Deceptive Path Planning via Reinforcement Learning with Graph Neural Networks
Michael Y. Fatemi, Wesley A. Suttle, Brian M. Sadler
TL;DR
This work tackles deceptive path planning by reframing it as a graph-based, model-free RL problem that leverages local perception and Graph Neural Networks to generalize across unseen graphs and scale to larger environments. It introduces deception bonuses and a graph-centered state representation to translate classical deception objectives into an RL reward structure, enabling on-the-fly tunability via a time limit $T_{max}$ and real-time adaptivity to changing conditions. Empirical results on gridworlds and a continuous forest navigation problem show that trained policies achieve tunable deception without retraining, generalize to larger graphs, and adapt to dynamic decoy changes. The approach offers a scalable, transferable framework for DPP with potential applications in robotics and autonomous systems where observer inference plays a critical role.
Abstract
Deceptive path planning (DPP) is the problem of designing a path that hides its true goal from an outside observer. Existing methods for DPP rely on unrealistic assumptions, such as global state observability and perfect model knowledge, and are typically problem-specific, meaning that even minor changes to a previously solved problem can force expensive computation of an entirely new solution.
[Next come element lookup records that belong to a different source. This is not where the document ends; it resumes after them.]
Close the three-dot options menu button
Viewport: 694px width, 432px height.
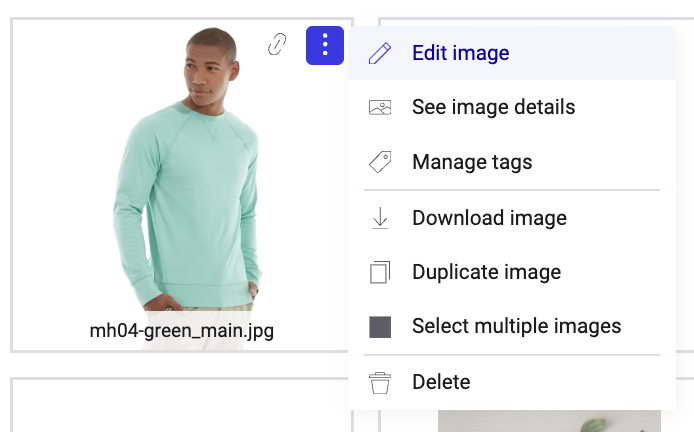325,45
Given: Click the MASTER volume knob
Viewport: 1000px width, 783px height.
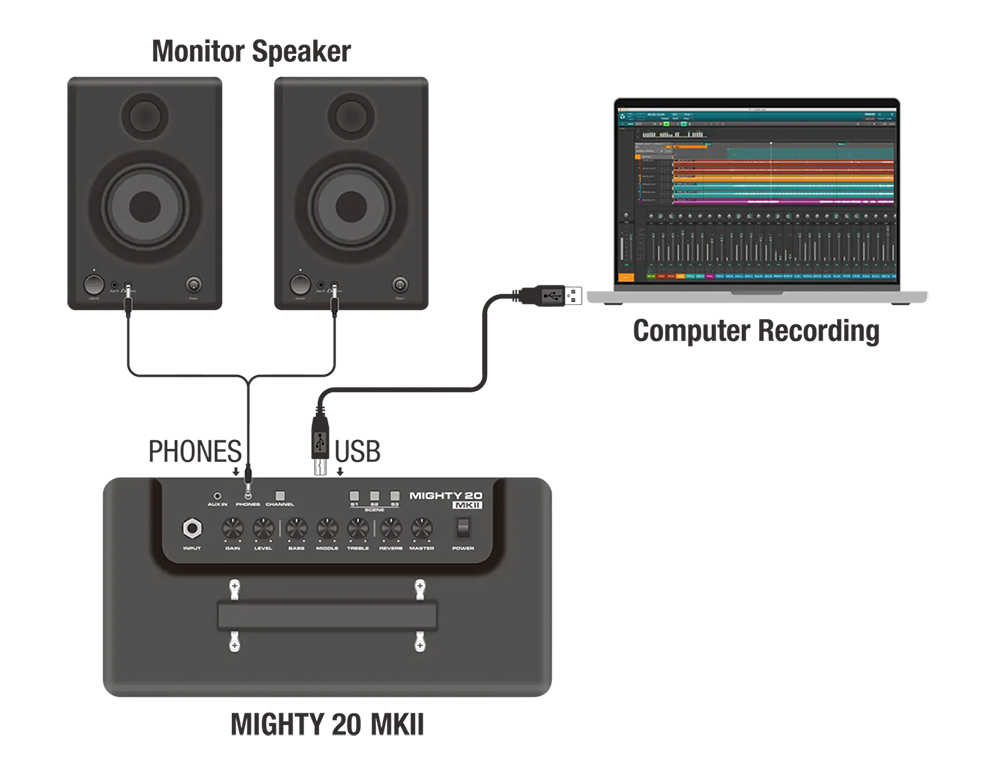Looking at the screenshot, I should tap(422, 529).
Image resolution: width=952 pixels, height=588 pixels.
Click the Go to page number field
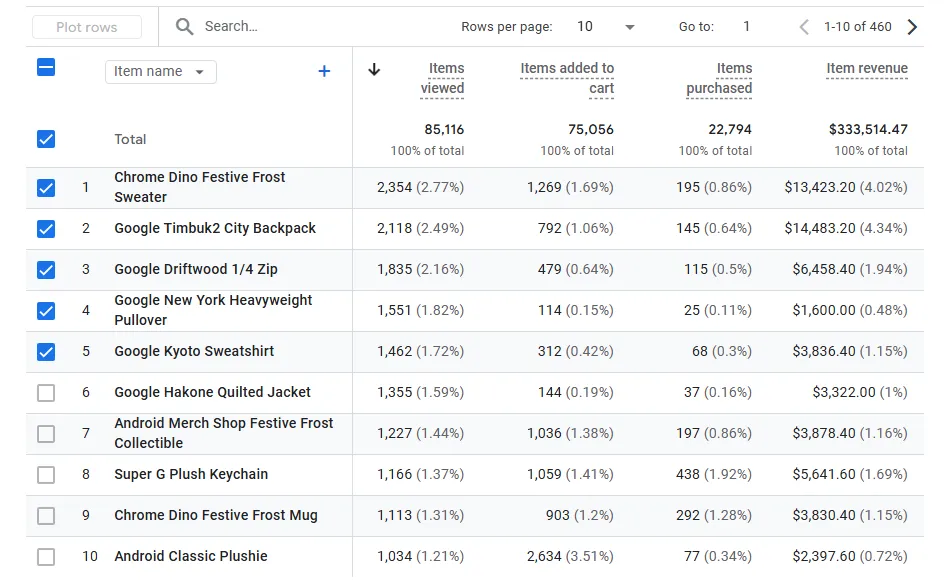click(746, 27)
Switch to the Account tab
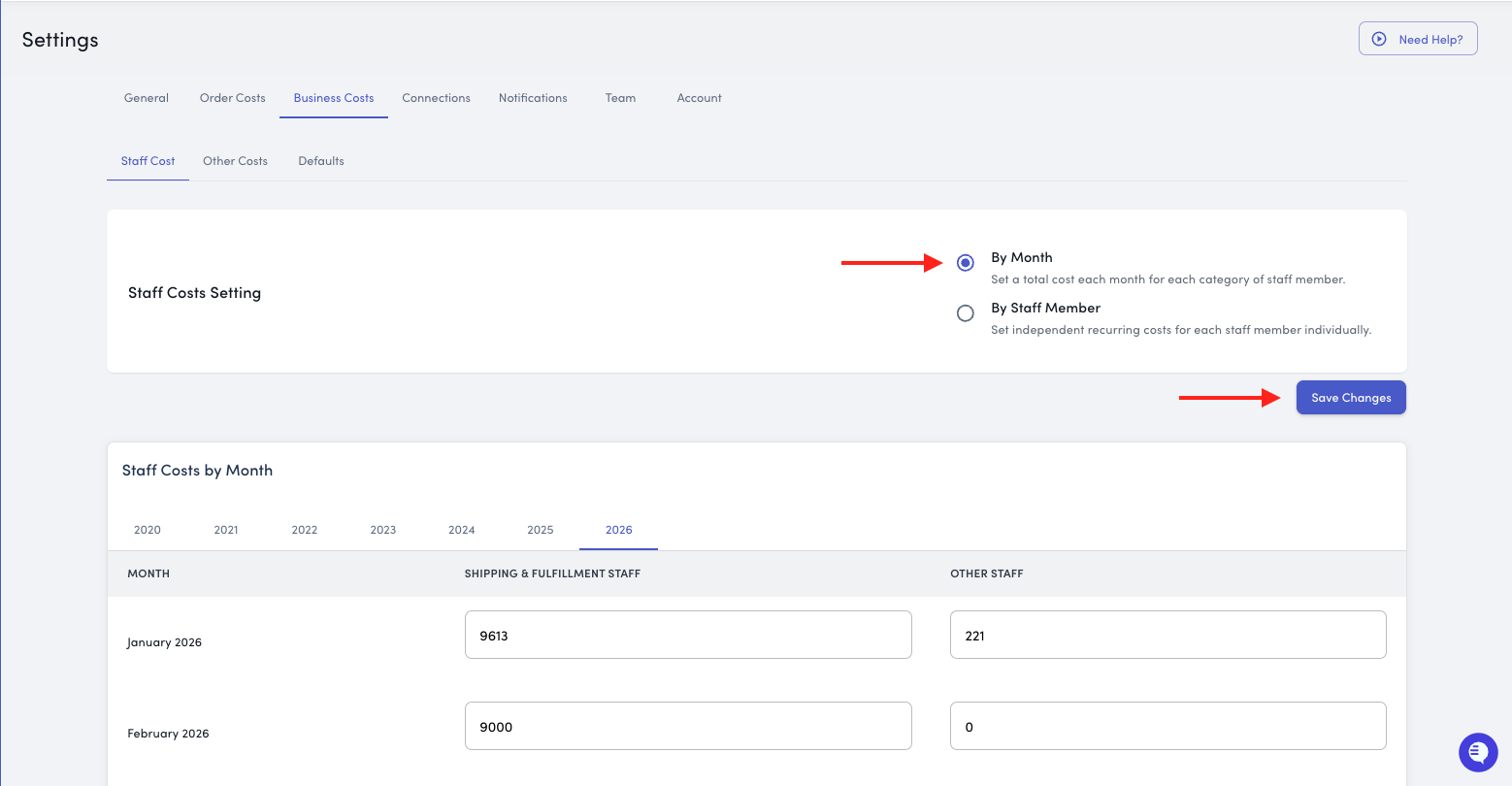The height and width of the screenshot is (786, 1512). tap(699, 98)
Given these drawbacks, such methods do not generalize to unseen problem instances, lack scalability to realistic problem sizes, and preclude both on-the-fly tunability of deception levels and real-time adaptivity to changing environments. In this paper, we propose a reinforcement learning (RL)-based scheme for training policies to perform DPP over arbitrary weighted graphs that overcomes these issues. The core of our approach is the introduction of a local perception model for the agent, a new state space representation distilling the key components of the DPP problem, the use of graph neural network-based policies to facilitate generalization and scaling, and the introduction of new deception bonuses that translate the deception objectives of classical methods to the RL setting. Through extensive experimentation we show that, without additional fine-tuning, at test time the resulting policies successfully generalize, scale, enjoy tunable levels of deception, and adapt in real-time to changes in the environment.